Exercise directions
In the listing below, locate the line that contains "真田幸光氏の経済、東アジア情報 (393, 433)" and the line that contains "[Solstice Dome Ring] (31, 569)". Restate word for word those two lines and every line between them, and nothing else.

Dataset excerpts

####################

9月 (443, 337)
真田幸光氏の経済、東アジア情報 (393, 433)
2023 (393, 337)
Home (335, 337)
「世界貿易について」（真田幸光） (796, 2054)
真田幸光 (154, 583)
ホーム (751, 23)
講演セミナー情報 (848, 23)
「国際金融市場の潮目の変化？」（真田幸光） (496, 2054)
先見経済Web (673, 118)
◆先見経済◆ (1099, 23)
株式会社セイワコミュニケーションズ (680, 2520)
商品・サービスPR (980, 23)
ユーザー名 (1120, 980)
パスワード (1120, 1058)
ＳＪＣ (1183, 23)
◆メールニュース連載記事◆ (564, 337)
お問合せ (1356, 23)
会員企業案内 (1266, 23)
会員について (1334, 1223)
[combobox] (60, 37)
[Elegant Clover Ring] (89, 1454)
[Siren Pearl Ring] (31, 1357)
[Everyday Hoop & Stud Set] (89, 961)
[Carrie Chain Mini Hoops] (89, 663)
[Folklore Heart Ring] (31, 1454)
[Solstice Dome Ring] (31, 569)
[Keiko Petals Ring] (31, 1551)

####################

Written response
真田幸光氏の経済、東アジア情報 (393, 433)
2023 (393, 337)
Home (335, 337)
「世界貿易について」（真田幸光） (796, 2054)
真田幸光 (154, 583)
ホーム (751, 23)
講演セミナー情報 (848, 23)
「国際金融市場の潮目の変化？」（真田幸光） (496, 2054)
先見経済Web (673, 118)
◆先見経済◆ (1099, 23)
株式会社セイワコミュニケーションズ (680, 2520)
商品・サービスPR (980, 23)
ユーザー名 (1120, 980)
パスワード (1120, 1058)
ＳＪＣ (1183, 23)
◆メールニュース連載記事◆ (564, 337)
お問合せ (1356, 23)
会員企業案内 (1266, 23)
会員について (1334, 1223)
[combobox] (60, 37)
[Elegant Clover Ring] (89, 1454)
[Siren Pearl Ring] (31, 1357)
[Everyday Hoop & Stud Set] (89, 961)
[Carrie Chain Mini Hoops] (89, 663)
[Folklore Heart Ring] (31, 1454)
[Solstice Dome Ring] (31, 569)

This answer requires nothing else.